Cel ćwiczenia ::
Przepisz krócej akapit z tekstu o budowie domu, który zaczyna się od słów „Budowa to droga przez mękę”. Zachowaj jego główne informacje.

Wybrany tekst ::
════════════════

Jak widać na zdjęciach poniżej w między czasie kręcę zbrojenie, tak wiem "baba na budowie to tylko przeszkadza". Na szczęście mój mąż tak nie uważa i zawsze wszystkie decyzję razem musimy przedyskutować i obrać plan działania, tak wiem ciężko w to uwierzyć ale On na prawdę się mnie pyta: "a jak ty uważasz?" .





"Ja  Jestem kobieta pracująca, żadnej pracy się nie boje" jak to powiedziała Irena Kwiatkowska w "Czterdziestolatku" i ze mną jest podobnie jak trzeba to " śmigam " ze szpadlem (a kupiłam sobie ostatnio taki fajny firmy "Fiskars" kosztował aż 62 zł) a teraz kręcę zbrojenie i jak trzeba to robię dosłownie wszystko.

Jeżeli chodzi o zbrojenie to podzielę się z wami pewną tajemnicą....
Ale to jeszcze nie dziś :-)

wtorek, 18 lipca 2017

Zebrany humus

Budowa to droga przez mękę - tak powiedział kiedyś ktoś mądry. Wiem że to dopiero początek ale czasem już mam dość plecy mi wysiadaja ale wiem że jest warto w końcu to będzie nasz domek. Dobra koniec tego narzekania teraz raport ze stanu obecnego:
Tak wiem bardzo krzywo ale to tylko pierwsze dwa a puzniej już rozciagnelismyuh sznurek i było w miarę równo oczywiście mąż jak zawsze troszeczkę się denerwował bo "miało iść jak w masło" a trzeba było kopać trochę szpadlem  a puzniej dopiero wbijać. Ogrodzilismy siatką leśna, bo blisko lasu się budujemy i nie chcemy by sarenki zrobiły sobie krzywdę na naszej działce, a wiemy że do tej pory nas często odwiedzały. Tacy ekolodzy z nas :-) 
Już zebraliśmy humus, geodeta wyznaczył nam osie fundamentów oczywiście sporo ich było bo aż 16. 
Kupiliśmy drut na zbrojenie teraz czekamy na gentarke która lada dzień przyjdzie bo oczywiście musieliśmy kupić przez internet ponieważ u nas nie ma a jak już się zdarzają to strasznie drogie.

════════════════

Wiersze o położeniu celów ::
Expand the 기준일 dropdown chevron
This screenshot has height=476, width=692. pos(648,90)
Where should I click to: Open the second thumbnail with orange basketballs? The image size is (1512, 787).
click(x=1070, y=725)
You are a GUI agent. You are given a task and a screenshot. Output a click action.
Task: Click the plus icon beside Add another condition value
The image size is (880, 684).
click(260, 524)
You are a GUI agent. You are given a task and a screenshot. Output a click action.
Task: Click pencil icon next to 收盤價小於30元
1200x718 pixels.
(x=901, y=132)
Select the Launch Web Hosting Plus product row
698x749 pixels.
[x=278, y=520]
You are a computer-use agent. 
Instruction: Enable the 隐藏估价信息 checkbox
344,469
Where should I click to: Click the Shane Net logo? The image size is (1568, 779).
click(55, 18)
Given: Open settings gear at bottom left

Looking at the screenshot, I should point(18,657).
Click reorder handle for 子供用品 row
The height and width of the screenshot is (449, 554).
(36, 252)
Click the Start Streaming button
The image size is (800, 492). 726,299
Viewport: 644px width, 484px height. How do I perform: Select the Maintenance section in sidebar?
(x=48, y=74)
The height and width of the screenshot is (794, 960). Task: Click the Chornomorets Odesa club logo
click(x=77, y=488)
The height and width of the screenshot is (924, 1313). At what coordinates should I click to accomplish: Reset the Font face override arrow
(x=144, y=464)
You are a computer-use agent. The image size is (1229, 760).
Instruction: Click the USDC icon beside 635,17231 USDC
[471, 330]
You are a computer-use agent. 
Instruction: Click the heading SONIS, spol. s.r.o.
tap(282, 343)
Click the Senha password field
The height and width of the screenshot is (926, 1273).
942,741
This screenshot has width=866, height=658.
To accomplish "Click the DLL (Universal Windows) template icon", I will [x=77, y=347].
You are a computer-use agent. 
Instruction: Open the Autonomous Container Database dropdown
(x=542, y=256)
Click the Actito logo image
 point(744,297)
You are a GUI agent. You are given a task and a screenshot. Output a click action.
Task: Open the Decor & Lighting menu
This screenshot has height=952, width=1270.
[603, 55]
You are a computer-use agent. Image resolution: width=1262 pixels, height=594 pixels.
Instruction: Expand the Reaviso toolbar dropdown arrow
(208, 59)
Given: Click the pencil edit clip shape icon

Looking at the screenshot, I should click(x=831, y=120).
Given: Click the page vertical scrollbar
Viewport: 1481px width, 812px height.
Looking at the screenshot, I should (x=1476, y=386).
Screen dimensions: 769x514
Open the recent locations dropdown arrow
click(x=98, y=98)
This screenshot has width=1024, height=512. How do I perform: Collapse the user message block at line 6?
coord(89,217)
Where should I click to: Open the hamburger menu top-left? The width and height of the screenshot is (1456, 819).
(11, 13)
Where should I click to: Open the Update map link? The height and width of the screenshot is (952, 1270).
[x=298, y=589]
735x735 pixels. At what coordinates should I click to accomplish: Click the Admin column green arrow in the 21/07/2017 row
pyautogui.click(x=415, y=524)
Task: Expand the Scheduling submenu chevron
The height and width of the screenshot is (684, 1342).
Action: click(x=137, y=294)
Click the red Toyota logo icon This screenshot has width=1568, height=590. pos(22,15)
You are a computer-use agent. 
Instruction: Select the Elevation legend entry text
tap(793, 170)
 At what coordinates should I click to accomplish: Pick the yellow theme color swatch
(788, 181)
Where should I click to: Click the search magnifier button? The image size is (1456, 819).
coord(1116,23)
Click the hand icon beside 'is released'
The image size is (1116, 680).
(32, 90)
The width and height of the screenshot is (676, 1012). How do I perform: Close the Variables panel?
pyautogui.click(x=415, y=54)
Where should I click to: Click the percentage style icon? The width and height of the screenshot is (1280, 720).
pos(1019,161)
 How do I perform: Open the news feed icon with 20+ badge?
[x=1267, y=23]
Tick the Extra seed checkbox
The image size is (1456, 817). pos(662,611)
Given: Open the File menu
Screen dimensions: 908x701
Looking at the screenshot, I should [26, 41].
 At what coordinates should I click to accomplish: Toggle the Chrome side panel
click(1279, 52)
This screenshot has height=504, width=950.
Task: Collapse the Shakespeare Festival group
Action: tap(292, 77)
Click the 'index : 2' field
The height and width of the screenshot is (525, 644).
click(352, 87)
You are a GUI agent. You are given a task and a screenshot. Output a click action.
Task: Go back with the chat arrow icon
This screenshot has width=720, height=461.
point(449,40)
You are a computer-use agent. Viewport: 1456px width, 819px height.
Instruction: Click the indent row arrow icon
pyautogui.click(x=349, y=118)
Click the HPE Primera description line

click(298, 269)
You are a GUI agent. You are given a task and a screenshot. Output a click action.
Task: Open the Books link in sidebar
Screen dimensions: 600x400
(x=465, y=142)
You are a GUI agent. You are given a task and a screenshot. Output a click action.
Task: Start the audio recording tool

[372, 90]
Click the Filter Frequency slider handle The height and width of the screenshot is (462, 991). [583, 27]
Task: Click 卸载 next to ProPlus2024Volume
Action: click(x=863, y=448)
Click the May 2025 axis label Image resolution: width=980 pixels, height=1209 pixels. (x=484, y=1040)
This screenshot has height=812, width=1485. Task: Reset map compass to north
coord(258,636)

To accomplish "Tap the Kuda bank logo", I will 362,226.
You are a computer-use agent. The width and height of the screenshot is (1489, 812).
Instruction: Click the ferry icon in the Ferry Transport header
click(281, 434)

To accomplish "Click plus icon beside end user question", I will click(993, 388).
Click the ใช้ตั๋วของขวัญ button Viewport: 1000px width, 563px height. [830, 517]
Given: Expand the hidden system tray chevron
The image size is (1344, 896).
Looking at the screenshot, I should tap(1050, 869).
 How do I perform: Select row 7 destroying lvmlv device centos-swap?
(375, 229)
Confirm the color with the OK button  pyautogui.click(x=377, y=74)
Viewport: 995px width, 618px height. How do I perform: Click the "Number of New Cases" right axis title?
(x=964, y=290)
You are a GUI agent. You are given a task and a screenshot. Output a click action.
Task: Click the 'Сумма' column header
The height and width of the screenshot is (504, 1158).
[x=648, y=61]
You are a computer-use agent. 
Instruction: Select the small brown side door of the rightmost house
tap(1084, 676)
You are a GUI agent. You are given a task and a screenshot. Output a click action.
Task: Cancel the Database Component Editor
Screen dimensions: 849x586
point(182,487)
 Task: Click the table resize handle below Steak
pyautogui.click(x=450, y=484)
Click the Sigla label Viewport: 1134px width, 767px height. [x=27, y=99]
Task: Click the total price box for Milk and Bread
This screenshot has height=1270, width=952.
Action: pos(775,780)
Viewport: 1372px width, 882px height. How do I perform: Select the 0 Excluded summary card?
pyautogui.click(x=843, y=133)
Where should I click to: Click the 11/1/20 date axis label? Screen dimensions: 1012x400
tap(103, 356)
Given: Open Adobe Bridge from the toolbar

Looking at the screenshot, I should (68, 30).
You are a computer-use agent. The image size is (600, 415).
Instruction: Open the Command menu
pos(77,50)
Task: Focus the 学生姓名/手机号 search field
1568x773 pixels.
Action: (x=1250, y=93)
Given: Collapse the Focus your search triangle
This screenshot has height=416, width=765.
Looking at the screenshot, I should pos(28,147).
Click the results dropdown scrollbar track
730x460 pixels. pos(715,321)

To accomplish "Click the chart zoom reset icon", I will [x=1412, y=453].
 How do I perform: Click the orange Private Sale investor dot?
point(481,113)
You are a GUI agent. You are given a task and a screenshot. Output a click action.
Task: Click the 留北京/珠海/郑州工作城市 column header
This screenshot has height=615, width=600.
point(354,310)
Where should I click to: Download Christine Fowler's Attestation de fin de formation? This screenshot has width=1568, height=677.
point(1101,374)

════════════════

Wynik ćwiczenia ::
Ktoś mądry powiedział kiedyś, że budowa to droga przez mękę. To dopiero początek, a autorka czasem już ma dość, bo bolą ją plecy. Wie jednak, że warto, bo to będzie ich domek. Kończy narzekanie i przechodzi do raportu z obecnego stanu.